NewsProblem Solvers


Dispute Over Jeep Damaged By Lawnmower, Why One Woman Says The Company Should Pay Up

Posted at 11:16 PM, May 21, 2014
and last updated 2014-05-22 11:26:45-04

GRAND RAPIDS, Mich. (May 21, 2014) — Dee Popovic says her teenager’s Jeep was damaged by a West Michigan landscape management company, and the company should pay to repair the damage.

The mom contacted The Fox 17 Problem Solvers and she said DJ’s Landscape Management stopped communicating with her about the incident.

It was May 8, 2014, and Dee Popovic’s teenage daughter was on her way to get school pictures taken. The girl’s Jeep was stopped at a stop sign at the corner of Dean Lake Avenue and Ter Van Drive in Grand Rapids when a DJ’s mower backed into the Jeep.

An estimate Popovic showed FOX 17 puts the repairs at more than $1600.  Repairs that would be covered by insurance minus the $500 deductible.

Popovic said she’s had trouble getting in contact with a representative from the company to follow up on the claim, a claim that is echoed by an incident report filed with the Grand Rapids Police Department. The two-page report ends with the sentence, “Both shared information so the landscape company could cover expenses.”

Since then, says Popovic, DJ’s has not paid anything for repairs. “I insisted, and I insisted, and I insisted and basically was just put through into the voicemail,” she said.

When we stopped by DJ’s last week, we were told the company had just received the police report, and they told us to come back the following week. The following day, Popovic said, someone from DJ’s called her and said company will not pay for any damages.

When we went back to DJ’s again, we found the owner.

“Hello my name is DJ,” he said as he opened the door to the lobby.  He then looked at the FOX 17 photographer and said, “You can stay there.”

I introduced myself and asked, referring to the photographer, “He can’t come in?”

“I just want to talk with you,” said DJ, as he forcibly took the microphone from my hand and set it down on a chair in the lobby. A ten minute conversation then took place behind the closed door.

The owner told me he was still working with the insurance company and denied that anyone told Popovic the matter was closed.

He said whenever his staff does speak with Popovic she can be hostile at times.  He also said it was too early for anyone to expect a resolution.

Popovic said she just wants the company to do what she considers right and what was indicated in the police report.

“Ball’s in their court,” she said.  “They are not saying anything. They are waiting for me to go away.”
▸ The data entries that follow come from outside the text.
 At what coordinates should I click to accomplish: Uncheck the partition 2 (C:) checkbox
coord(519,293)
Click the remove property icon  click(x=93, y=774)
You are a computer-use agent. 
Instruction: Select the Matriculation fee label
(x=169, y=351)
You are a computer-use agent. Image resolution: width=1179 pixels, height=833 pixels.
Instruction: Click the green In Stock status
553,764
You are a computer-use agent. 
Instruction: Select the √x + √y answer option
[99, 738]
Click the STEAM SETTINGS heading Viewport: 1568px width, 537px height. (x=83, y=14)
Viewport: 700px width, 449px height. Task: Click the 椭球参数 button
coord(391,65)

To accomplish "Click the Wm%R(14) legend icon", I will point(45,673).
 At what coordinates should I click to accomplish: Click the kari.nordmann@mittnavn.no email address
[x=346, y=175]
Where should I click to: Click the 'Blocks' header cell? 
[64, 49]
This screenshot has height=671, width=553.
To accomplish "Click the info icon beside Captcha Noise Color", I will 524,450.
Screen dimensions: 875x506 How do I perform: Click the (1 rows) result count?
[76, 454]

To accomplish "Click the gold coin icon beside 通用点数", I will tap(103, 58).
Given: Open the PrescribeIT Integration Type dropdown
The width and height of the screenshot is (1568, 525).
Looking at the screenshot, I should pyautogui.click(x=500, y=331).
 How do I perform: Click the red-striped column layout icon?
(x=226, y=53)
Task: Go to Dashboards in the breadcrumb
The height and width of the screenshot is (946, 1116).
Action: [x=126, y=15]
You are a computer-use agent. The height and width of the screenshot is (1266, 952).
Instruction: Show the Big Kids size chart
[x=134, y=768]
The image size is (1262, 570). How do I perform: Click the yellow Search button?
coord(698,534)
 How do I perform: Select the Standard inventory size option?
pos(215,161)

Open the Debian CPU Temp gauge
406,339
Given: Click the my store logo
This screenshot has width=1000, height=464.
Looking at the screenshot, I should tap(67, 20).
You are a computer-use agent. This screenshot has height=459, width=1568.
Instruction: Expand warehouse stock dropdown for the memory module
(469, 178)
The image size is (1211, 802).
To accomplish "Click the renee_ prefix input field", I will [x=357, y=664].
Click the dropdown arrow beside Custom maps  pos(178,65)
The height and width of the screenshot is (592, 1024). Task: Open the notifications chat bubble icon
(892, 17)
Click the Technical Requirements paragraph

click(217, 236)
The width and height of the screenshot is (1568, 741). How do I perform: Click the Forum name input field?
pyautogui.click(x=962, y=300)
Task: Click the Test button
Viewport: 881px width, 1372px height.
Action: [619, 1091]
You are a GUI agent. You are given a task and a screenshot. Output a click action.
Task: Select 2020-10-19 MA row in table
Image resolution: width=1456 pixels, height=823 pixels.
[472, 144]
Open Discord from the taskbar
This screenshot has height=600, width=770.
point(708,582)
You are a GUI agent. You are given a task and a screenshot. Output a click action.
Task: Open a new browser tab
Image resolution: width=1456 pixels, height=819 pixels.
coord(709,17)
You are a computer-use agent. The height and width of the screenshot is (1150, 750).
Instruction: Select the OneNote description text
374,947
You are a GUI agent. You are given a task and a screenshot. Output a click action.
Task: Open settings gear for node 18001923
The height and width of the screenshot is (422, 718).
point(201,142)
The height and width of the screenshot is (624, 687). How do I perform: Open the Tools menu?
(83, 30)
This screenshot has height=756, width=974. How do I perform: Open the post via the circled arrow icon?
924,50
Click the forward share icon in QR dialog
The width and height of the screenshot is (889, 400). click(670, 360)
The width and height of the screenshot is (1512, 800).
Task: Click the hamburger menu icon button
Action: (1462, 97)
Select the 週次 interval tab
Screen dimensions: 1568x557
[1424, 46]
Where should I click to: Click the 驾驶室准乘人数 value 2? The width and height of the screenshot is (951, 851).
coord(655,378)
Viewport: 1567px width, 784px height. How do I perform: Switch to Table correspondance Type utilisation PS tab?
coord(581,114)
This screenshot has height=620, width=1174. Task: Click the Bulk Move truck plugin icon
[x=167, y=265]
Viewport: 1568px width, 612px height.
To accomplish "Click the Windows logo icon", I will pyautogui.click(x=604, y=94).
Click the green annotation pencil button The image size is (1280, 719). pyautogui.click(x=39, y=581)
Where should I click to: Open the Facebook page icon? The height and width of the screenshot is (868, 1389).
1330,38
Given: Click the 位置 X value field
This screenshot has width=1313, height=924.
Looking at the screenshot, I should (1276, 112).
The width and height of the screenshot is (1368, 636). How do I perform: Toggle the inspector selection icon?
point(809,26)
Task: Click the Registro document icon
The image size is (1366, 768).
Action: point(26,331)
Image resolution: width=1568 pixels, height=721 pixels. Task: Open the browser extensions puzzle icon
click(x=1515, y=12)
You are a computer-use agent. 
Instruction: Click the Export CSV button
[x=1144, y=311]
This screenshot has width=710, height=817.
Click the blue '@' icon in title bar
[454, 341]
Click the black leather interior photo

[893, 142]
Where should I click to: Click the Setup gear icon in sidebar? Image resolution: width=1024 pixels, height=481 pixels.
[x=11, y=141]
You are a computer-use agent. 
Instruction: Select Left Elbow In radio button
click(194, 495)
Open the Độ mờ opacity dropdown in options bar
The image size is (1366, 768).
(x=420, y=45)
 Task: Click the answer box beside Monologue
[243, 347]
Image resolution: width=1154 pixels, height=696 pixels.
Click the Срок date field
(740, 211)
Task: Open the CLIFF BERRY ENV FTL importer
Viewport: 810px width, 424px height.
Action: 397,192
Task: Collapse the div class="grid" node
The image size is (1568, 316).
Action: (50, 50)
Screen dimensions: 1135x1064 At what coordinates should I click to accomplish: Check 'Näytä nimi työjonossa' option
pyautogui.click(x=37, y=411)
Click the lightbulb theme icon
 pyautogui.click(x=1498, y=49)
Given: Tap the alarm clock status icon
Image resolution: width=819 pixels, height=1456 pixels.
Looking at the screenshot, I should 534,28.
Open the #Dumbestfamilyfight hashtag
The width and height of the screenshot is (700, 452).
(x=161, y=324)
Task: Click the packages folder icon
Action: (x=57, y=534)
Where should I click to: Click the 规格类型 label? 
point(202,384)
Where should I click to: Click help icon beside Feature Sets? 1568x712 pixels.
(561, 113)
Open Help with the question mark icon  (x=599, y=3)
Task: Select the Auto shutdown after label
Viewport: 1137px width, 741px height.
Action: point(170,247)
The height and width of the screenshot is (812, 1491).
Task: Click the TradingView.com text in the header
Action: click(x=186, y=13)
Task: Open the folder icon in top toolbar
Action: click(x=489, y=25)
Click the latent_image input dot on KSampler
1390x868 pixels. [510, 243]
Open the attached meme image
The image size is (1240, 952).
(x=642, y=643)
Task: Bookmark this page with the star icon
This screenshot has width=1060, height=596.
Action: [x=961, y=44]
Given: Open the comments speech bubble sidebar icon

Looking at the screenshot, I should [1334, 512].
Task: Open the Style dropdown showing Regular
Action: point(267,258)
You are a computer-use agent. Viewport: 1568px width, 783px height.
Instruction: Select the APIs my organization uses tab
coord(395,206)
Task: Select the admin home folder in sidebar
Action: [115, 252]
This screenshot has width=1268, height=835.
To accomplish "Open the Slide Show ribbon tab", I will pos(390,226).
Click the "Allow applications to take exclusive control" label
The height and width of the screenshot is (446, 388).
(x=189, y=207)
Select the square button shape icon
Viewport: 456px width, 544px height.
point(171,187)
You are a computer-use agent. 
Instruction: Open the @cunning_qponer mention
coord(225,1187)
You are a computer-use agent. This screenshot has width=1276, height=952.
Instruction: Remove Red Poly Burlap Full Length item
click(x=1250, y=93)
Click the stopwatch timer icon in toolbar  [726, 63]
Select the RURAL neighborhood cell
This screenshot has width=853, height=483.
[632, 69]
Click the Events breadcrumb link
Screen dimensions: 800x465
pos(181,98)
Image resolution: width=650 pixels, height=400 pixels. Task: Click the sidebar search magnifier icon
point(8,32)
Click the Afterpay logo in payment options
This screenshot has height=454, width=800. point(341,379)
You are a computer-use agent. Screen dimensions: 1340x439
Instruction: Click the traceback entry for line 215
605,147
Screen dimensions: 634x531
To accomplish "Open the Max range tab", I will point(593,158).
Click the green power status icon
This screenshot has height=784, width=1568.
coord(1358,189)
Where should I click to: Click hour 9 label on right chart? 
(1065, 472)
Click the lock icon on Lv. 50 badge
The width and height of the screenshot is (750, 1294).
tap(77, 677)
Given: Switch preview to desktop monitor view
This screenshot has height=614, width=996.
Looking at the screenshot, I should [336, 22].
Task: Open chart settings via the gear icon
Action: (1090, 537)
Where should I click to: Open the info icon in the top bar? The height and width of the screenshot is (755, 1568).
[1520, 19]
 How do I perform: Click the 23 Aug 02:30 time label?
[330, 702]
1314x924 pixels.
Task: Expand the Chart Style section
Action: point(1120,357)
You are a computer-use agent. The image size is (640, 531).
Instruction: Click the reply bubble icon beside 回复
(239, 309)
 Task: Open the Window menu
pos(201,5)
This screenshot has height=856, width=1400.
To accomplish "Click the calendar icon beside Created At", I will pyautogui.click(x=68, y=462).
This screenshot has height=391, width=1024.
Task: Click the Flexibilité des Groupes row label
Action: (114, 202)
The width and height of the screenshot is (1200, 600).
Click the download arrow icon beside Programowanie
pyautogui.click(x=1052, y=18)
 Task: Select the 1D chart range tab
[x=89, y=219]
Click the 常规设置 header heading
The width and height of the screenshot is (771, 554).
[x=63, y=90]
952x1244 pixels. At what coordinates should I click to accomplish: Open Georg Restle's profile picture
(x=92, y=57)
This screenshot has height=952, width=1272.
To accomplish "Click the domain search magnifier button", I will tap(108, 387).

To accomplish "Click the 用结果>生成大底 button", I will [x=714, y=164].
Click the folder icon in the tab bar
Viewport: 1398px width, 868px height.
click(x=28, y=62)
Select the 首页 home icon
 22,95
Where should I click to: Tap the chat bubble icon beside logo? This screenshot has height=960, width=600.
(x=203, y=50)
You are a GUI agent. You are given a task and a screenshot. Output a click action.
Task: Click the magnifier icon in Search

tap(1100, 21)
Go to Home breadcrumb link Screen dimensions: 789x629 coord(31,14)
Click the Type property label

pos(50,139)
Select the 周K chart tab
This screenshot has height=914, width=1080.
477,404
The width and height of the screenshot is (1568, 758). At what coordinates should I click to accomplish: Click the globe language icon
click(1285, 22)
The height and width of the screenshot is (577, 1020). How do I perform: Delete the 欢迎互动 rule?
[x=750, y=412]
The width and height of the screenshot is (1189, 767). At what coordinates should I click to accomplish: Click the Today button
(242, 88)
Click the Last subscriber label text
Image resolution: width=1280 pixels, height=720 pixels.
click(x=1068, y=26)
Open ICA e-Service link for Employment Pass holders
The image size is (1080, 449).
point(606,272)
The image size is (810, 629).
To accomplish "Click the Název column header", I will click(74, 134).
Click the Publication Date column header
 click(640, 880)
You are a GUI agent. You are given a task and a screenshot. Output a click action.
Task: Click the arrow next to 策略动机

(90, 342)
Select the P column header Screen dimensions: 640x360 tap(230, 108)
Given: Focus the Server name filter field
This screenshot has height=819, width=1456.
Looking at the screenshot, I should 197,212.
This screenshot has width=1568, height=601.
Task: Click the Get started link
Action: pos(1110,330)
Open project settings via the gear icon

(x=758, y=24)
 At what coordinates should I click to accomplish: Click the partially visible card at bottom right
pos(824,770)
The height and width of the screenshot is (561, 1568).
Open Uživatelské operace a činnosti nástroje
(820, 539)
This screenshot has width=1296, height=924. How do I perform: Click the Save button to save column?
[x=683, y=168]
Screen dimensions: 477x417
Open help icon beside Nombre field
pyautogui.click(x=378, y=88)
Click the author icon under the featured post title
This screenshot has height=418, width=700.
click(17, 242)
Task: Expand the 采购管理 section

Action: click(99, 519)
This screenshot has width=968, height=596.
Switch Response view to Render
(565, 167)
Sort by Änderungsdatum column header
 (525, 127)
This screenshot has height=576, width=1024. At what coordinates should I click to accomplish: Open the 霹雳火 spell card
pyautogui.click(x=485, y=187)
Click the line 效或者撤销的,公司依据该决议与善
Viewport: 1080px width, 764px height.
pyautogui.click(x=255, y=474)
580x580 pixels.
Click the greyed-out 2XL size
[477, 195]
Michigan is a no-fault insurance state.  We asked a local State Farm agent how that would come into play for this incident.  The agent told us ‘no-fault’ means that each party’s insurance is responsible for the damages to their respective vehicle.  That does not cover the deductible and could increase your premium.

The agent said the door is open for civil action, but Popovic is hopeful it can be resolved without the courts involvement.